SUPPLIED RECORDS:

=== Begin Enclosure ===

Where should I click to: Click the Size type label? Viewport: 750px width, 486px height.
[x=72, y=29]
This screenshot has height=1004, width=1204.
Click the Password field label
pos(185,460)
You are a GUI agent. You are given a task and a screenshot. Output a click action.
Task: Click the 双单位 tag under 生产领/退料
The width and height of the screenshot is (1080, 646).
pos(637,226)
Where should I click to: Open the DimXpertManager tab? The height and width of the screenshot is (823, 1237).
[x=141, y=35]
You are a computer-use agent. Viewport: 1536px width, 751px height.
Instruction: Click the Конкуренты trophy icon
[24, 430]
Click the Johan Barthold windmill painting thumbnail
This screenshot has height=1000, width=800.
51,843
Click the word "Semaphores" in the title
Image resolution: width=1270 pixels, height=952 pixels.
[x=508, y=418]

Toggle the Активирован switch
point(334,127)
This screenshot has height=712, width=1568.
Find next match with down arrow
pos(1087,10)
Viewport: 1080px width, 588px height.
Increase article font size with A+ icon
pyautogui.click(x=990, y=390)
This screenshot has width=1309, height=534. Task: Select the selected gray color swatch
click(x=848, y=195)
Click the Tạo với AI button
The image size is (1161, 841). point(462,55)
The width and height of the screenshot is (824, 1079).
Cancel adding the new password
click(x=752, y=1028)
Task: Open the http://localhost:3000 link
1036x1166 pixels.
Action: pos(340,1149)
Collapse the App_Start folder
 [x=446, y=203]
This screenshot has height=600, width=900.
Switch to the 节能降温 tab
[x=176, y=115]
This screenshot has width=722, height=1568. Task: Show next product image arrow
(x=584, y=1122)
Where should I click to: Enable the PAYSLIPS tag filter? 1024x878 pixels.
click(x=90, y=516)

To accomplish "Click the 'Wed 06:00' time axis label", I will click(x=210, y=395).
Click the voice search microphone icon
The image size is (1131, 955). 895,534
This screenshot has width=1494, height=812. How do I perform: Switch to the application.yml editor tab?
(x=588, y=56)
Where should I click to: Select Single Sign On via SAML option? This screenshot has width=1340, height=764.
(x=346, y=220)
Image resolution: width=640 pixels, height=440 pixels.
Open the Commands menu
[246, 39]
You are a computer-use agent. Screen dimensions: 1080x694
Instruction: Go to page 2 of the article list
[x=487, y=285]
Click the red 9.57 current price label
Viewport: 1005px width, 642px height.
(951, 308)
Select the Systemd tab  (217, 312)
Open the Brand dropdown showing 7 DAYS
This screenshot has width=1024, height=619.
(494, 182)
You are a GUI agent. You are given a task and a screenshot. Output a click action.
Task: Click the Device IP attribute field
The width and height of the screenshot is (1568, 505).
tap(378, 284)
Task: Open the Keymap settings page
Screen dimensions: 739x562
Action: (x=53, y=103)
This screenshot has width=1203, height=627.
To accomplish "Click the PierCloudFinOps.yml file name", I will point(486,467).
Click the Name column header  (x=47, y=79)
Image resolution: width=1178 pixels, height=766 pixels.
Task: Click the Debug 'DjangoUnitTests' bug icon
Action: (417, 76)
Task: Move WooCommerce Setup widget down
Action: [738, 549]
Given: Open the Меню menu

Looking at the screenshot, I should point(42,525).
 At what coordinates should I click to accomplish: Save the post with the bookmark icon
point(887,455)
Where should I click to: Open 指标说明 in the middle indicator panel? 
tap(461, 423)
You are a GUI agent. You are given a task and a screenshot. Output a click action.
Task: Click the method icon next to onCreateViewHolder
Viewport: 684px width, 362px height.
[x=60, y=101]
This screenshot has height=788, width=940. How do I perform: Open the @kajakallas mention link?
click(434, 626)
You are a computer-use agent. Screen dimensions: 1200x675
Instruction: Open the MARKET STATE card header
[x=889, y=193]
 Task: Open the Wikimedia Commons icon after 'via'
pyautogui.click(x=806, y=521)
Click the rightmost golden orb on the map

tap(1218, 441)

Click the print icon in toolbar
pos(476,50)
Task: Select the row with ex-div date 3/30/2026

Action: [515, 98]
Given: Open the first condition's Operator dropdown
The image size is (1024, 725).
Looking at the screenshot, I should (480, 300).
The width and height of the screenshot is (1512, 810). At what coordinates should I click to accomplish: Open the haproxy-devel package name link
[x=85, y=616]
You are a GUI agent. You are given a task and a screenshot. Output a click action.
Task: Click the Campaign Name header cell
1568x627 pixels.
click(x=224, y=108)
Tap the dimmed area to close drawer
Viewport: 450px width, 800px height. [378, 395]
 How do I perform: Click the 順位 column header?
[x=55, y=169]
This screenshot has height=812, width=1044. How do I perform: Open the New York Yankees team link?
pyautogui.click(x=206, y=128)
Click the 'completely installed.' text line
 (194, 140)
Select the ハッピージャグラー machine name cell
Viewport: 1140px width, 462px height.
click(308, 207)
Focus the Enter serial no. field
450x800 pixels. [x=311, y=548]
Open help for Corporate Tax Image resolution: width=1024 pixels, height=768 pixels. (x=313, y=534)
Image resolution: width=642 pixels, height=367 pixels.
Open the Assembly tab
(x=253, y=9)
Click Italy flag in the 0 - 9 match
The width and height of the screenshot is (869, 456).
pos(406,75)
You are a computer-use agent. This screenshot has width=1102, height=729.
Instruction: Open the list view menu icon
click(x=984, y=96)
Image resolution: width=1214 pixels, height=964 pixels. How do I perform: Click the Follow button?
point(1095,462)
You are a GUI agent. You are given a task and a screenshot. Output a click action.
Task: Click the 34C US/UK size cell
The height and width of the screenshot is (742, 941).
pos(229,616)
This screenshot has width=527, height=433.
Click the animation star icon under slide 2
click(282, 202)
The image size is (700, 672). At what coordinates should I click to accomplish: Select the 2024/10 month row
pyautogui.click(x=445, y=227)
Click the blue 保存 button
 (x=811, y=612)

=== End Enclosure ===

WHAT YOU HAVE TO DO: From the records above, extract every entry verbatim.

RESULT OF THIS TASK:
Where should I click to: Click the Size type label? Viewport: 750px width, 486px height.
[x=72, y=29]
This screenshot has height=1004, width=1204.
Click the Password field label
pos(185,460)
You are a GUI agent. You are given a task and a screenshot. Output a click action.
Task: Click the 双单位 tag under 生产领/退料
The width and height of the screenshot is (1080, 646).
pos(637,226)
Where should I click to: Open the DimXpertManager tab? The height and width of the screenshot is (823, 1237).
[x=141, y=35]
You are a computer-use agent. Viewport: 1536px width, 751px height.
Instruction: Click the Конкуренты trophy icon
[24, 430]
Click the Johan Barthold windmill painting thumbnail
This screenshot has height=1000, width=800.
51,843
Click the word "Semaphores" in the title
Image resolution: width=1270 pixels, height=952 pixels.
[x=508, y=418]

Toggle the Активирован switch
point(334,127)
This screenshot has height=712, width=1568.
Find next match with down arrow
pos(1087,10)
Viewport: 1080px width, 588px height.
Increase article font size with A+ icon
pyautogui.click(x=990, y=390)
This screenshot has width=1309, height=534. Task: Select the selected gray color swatch
click(x=848, y=195)
Click the Tạo với AI button
The image size is (1161, 841). point(462,55)
The width and height of the screenshot is (824, 1079).
Cancel adding the new password
click(x=752, y=1028)
Task: Open the http://localhost:3000 link
1036x1166 pixels.
Action: pos(340,1149)
Collapse the App_Start folder
 [x=446, y=203]
This screenshot has height=600, width=900.
Switch to the 节能降温 tab
[x=176, y=115]
This screenshot has width=722, height=1568. Task: Show next product image arrow
(x=584, y=1122)
Where should I click to: Enable the PAYSLIPS tag filter? 1024x878 pixels.
click(x=90, y=516)

To accomplish "Click the 'Wed 06:00' time axis label", I will click(x=210, y=395).
Click the voice search microphone icon
The image size is (1131, 955). 895,534
This screenshot has width=1494, height=812. How do I perform: Switch to the application.yml editor tab?
(x=588, y=56)
Where should I click to: Select Single Sign On via SAML option? This screenshot has width=1340, height=764.
(x=346, y=220)
Image resolution: width=640 pixels, height=440 pixels.
Open the Commands menu
[246, 39]
You are a computer-use agent. Screen dimensions: 1080x694
Instruction: Go to page 2 of the article list
[x=487, y=285]
Click the red 9.57 current price label
Viewport: 1005px width, 642px height.
(951, 308)
Select the Systemd tab  (217, 312)
Open the Brand dropdown showing 7 DAYS
This screenshot has width=1024, height=619.
(494, 182)
You are a GUI agent. You are given a task and a screenshot. Output a click action.
Task: Click the Device IP attribute field
The width and height of the screenshot is (1568, 505).
tap(378, 284)
Task: Open the Keymap settings page
Screen dimensions: 739x562
Action: (x=53, y=103)
This screenshot has width=1203, height=627.
To accomplish "Click the PierCloudFinOps.yml file name", I will point(486,467).
Click the Name column header  (x=47, y=79)
Image resolution: width=1178 pixels, height=766 pixels.
Task: Click the Debug 'DjangoUnitTests' bug icon
Action: (417, 76)
Task: Move WooCommerce Setup widget down
Action: [738, 549]
Given: Open the Меню menu

Looking at the screenshot, I should point(42,525).
 At what coordinates should I click to accomplish: Save the post with the bookmark icon
point(887,455)
Where should I click to: Open 指标说明 in the middle indicator panel? 
tap(461, 423)
You are a GUI agent. You are given a task and a screenshot. Output a click action.
Task: Click the method icon next to onCreateViewHolder
Viewport: 684px width, 362px height.
[x=60, y=101]
This screenshot has height=788, width=940. How do I perform: Open the @kajakallas mention link?
click(434, 626)
You are a computer-use agent. Screen dimensions: 1200x675
Instruction: Open the MARKET STATE card header
[x=889, y=193]
 Task: Open the Wikimedia Commons icon after 'via'
pyautogui.click(x=806, y=521)
Click the rightmost golden orb on the map

tap(1218, 441)

Click the print icon in toolbar
pos(476,50)
Task: Select the row with ex-div date 3/30/2026

Action: [515, 98]
Given: Open the first condition's Operator dropdown
The image size is (1024, 725).
Looking at the screenshot, I should (480, 300).
The width and height of the screenshot is (1512, 810). At what coordinates should I click to accomplish: Open the haproxy-devel package name link
[x=85, y=616]
You are a GUI agent. You are given a task and a screenshot. Output a click action.
Task: Click the Campaign Name header cell
1568x627 pixels.
click(x=224, y=108)
Tap the dimmed area to close drawer
Viewport: 450px width, 800px height. [378, 395]
 How do I perform: Click the 順位 column header?
[x=55, y=169]
This screenshot has height=812, width=1044. How do I perform: Open the New York Yankees team link?
pyautogui.click(x=206, y=128)
Click the 'completely installed.' text line
 (194, 140)
Select the ハッピージャグラー machine name cell
Viewport: 1140px width, 462px height.
click(308, 207)
Focus the Enter serial no. field
450x800 pixels. [x=311, y=548]
Open help for Corporate Tax Image resolution: width=1024 pixels, height=768 pixels. (x=313, y=534)
Image resolution: width=642 pixels, height=367 pixels.
Open the Assembly tab
(x=253, y=9)
Click Italy flag in the 0 - 9 match
The width and height of the screenshot is (869, 456).
pos(406,75)
You are a computer-use agent. This screenshot has width=1102, height=729.
Instruction: Open the list view menu icon
click(x=984, y=96)
Image resolution: width=1214 pixels, height=964 pixels. How do I perform: Click the Follow button?
point(1095,462)
You are a GUI agent. You are given a task and a screenshot. Output a click action.
Task: Click the 34C US/UK size cell
The height and width of the screenshot is (742, 941).
pos(229,616)
This screenshot has width=527, height=433.
Click the animation star icon under slide 2
click(282, 202)
The image size is (700, 672). At what coordinates should I click to accomplish: Select the 2024/10 month row
pyautogui.click(x=445, y=227)
Click the blue 保存 button
 (x=811, y=612)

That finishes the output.